Exercise: Could you restate every entry word for word, minus the pictures?

=== Data for review ===

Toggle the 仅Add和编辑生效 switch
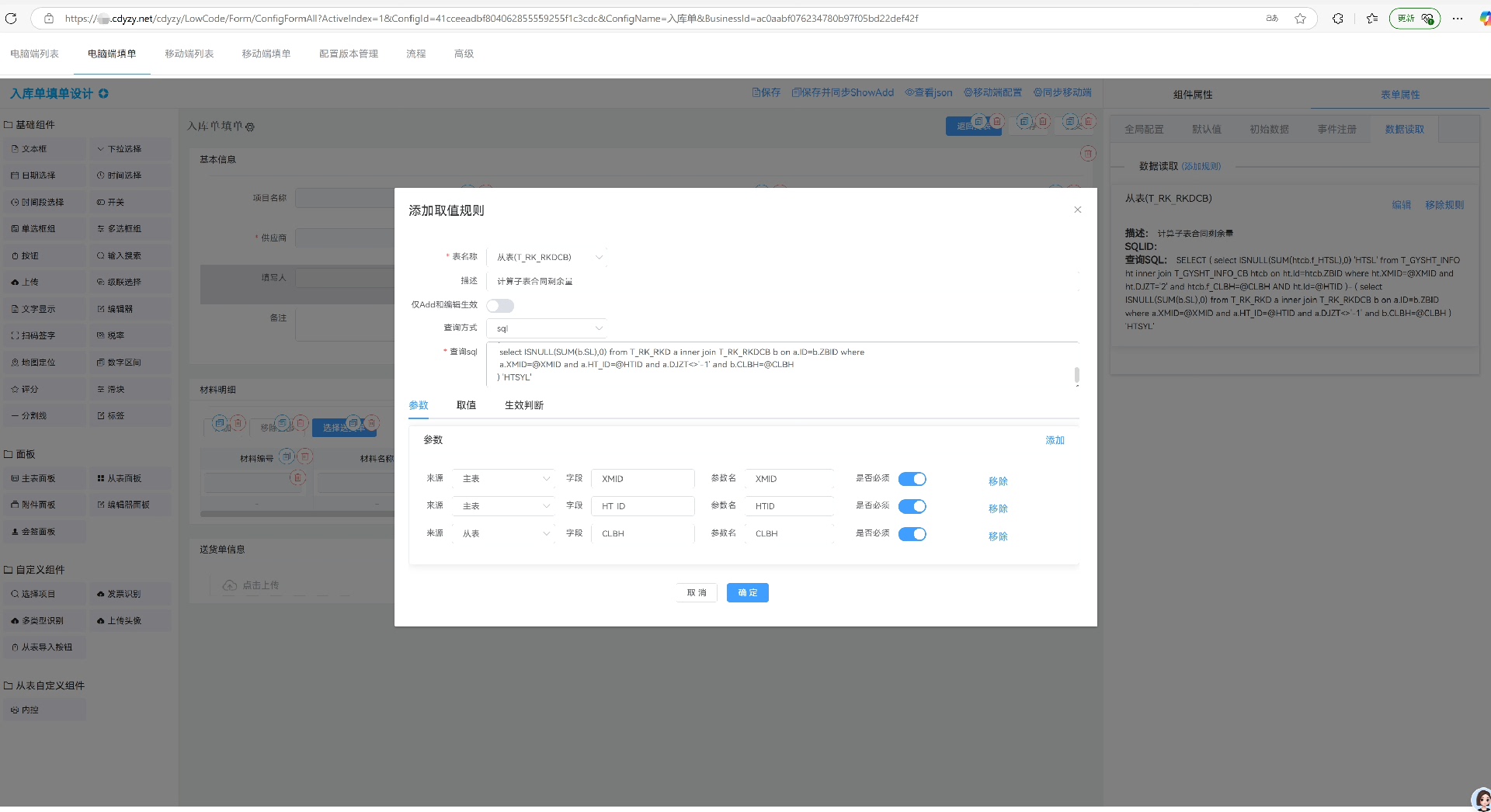 [x=500, y=306]
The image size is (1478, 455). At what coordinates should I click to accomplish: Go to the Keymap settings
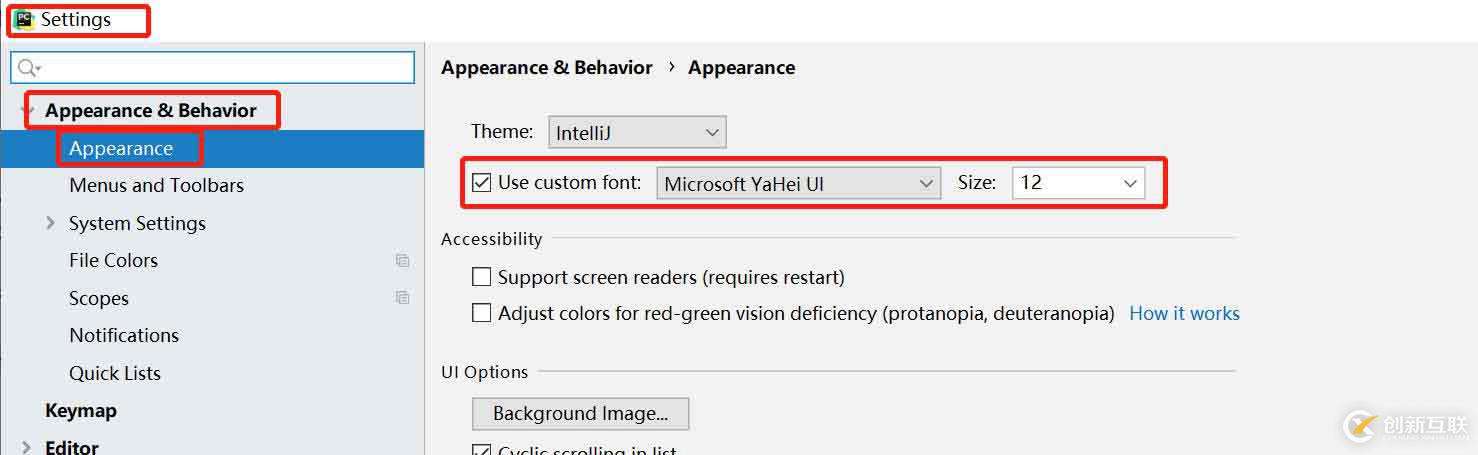pyautogui.click(x=81, y=410)
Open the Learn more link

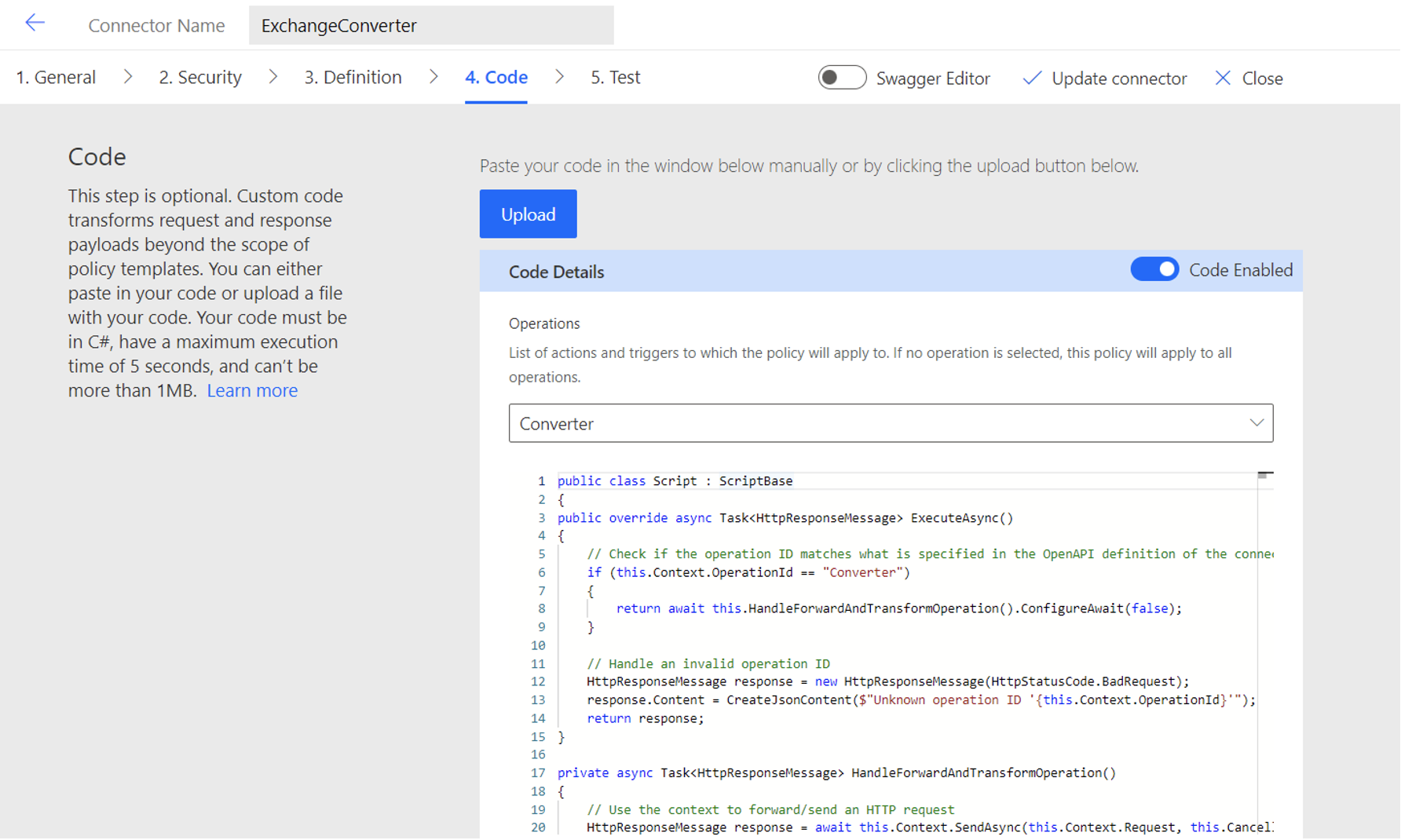(252, 390)
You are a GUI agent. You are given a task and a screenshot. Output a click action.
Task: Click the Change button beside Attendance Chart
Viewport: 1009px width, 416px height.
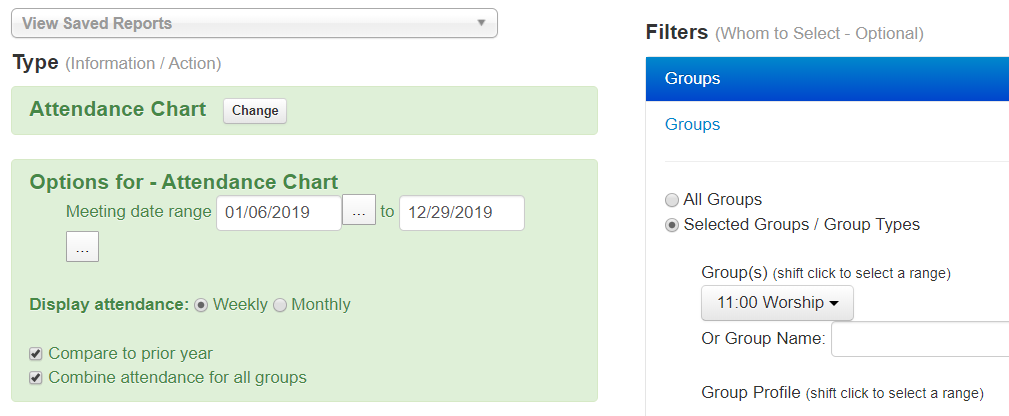click(x=255, y=111)
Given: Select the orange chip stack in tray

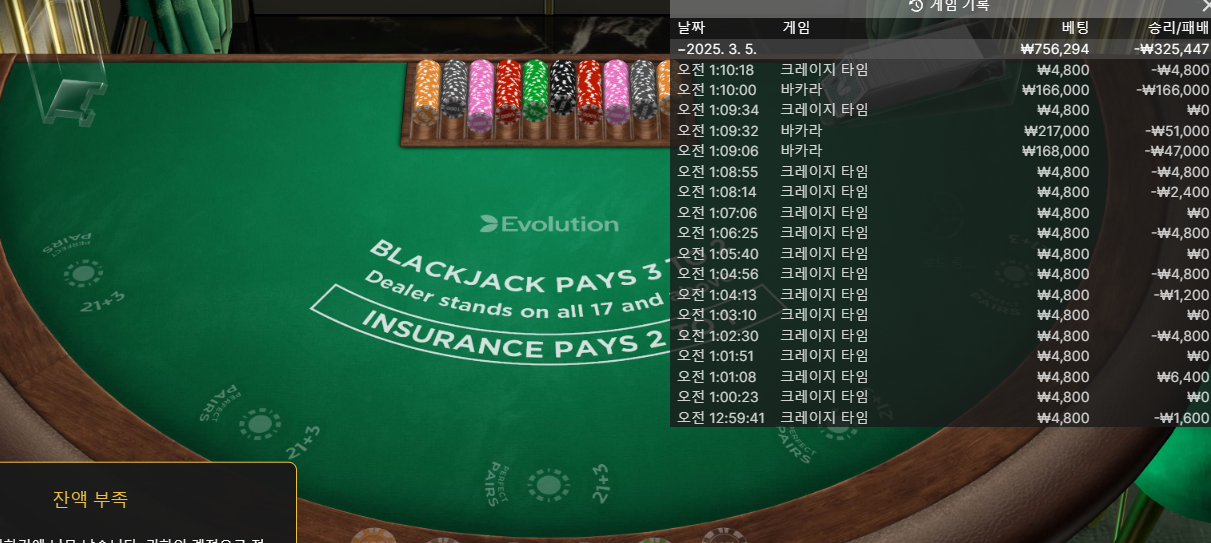Looking at the screenshot, I should click(x=428, y=97).
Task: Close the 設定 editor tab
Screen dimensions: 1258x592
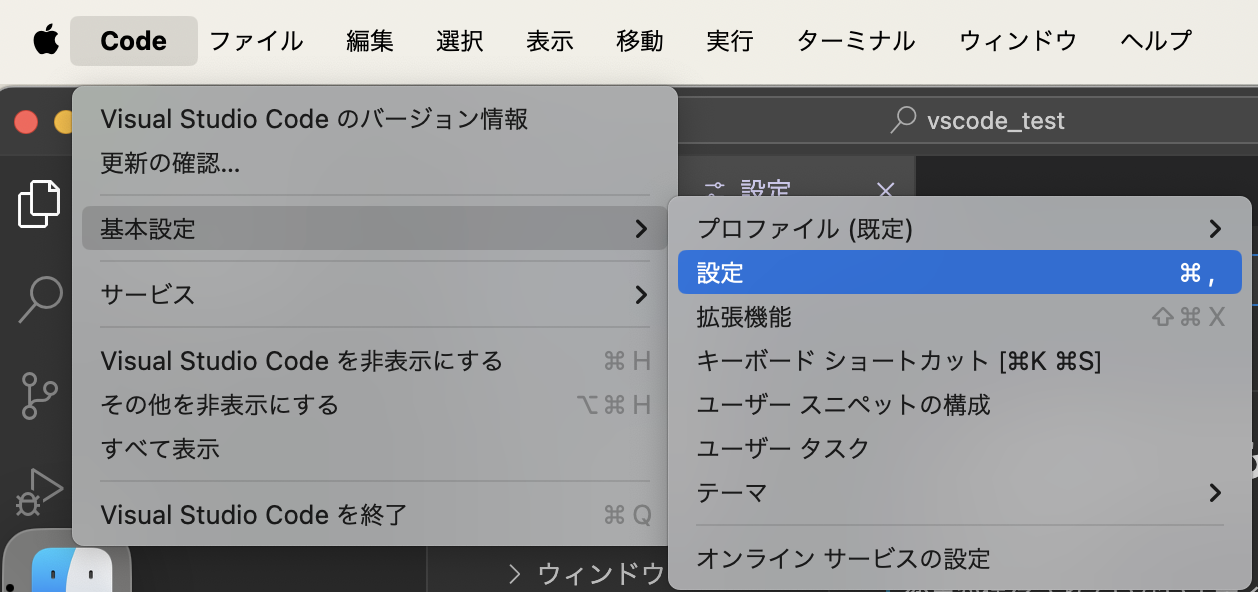Action: (884, 191)
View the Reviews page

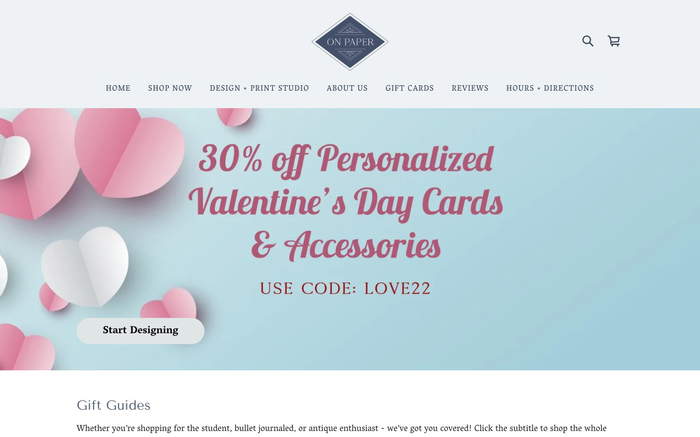coord(470,88)
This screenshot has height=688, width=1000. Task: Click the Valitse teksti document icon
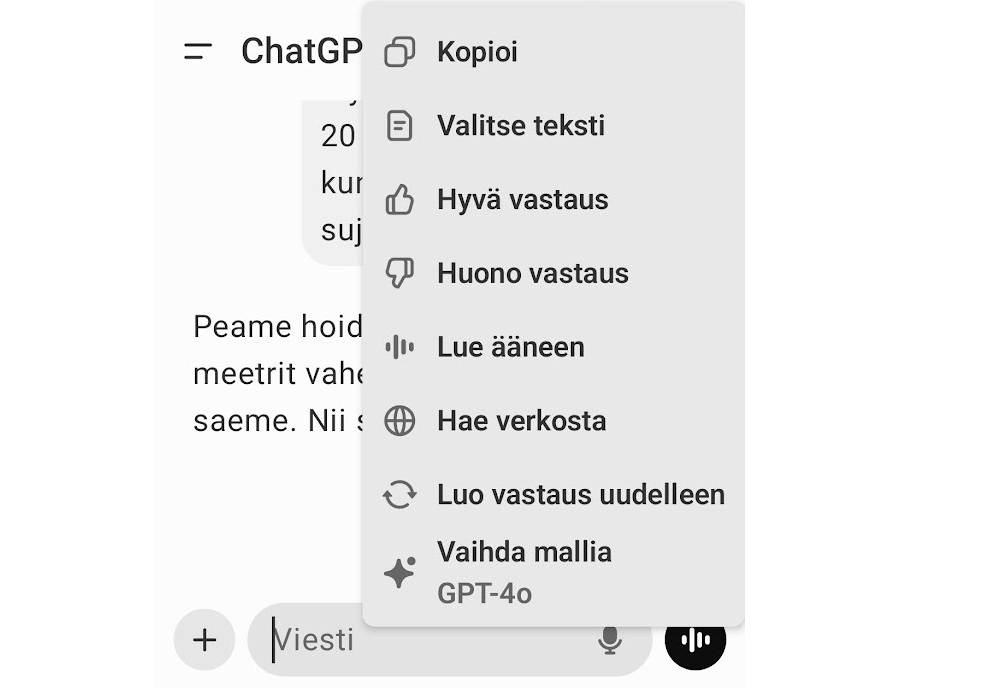coord(400,126)
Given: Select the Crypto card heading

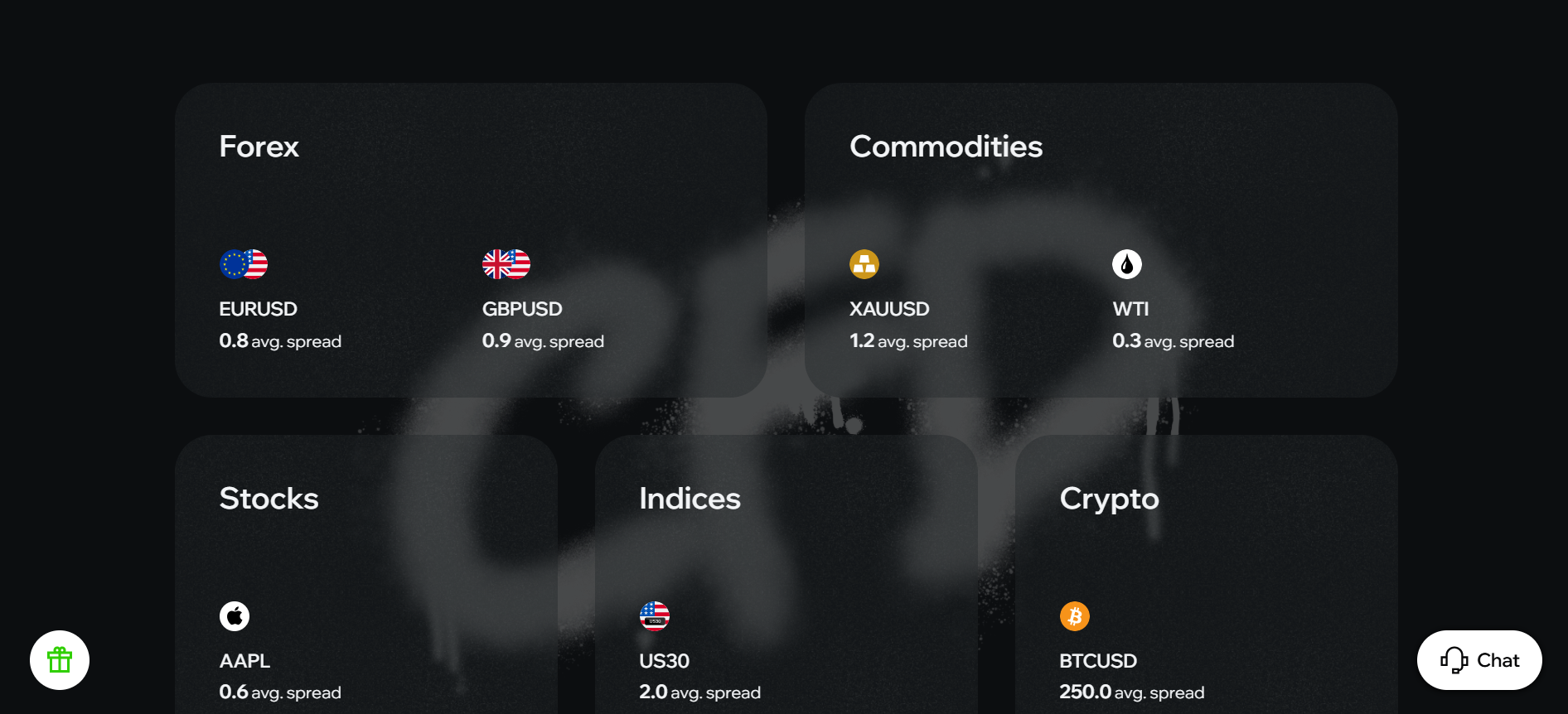Looking at the screenshot, I should coord(1109,499).

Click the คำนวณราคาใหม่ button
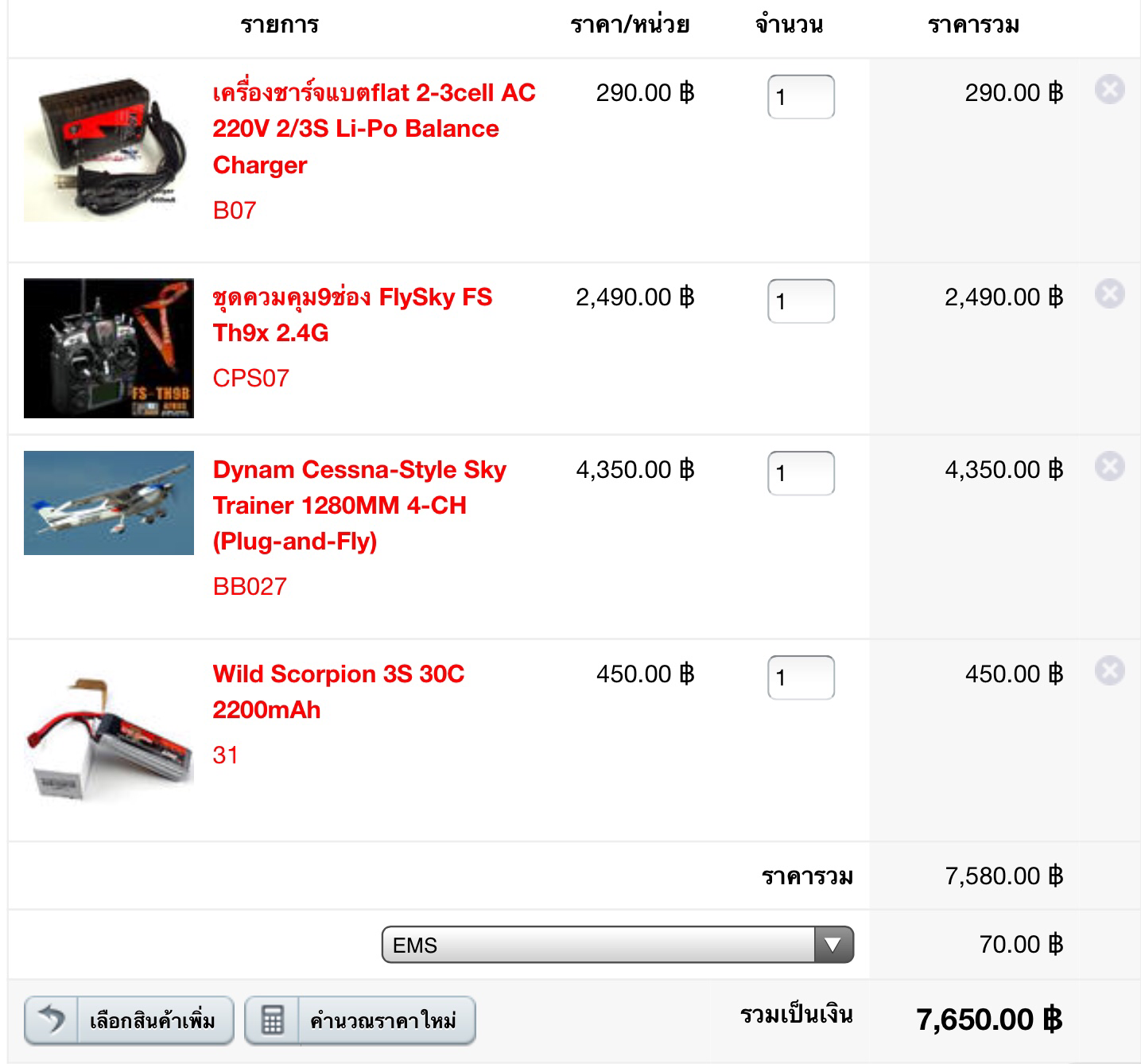pos(360,1020)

===

Expected output:
Toggle the 仅Add和编辑生效 switch
 [x=500, y=306]
The image size is (1478, 455). At what coordinates should I click to accomplish: Go to the Keymap settings
pyautogui.click(x=81, y=410)
Open the Learn more link

(252, 390)
You are a GUI agent. You are given a task and a screenshot. Output a click action.
Task: Click the Change button beside Attendance Chart
Viewport: 1009px width, 416px height.
click(x=255, y=111)
Given: Select the orange chip stack in tray

Looking at the screenshot, I should click(x=428, y=97).
Task: Close the 設定 editor tab
Screen dimensions: 1258x592
Action: (884, 191)
View the Reviews page

coord(470,88)
This screenshot has height=688, width=1000. Task: Click the Valitse teksti document icon
coord(400,126)
Given: Select the Crypto card heading

Looking at the screenshot, I should coord(1109,499).

Click the คำนวณราคาใหม่ button
pos(360,1020)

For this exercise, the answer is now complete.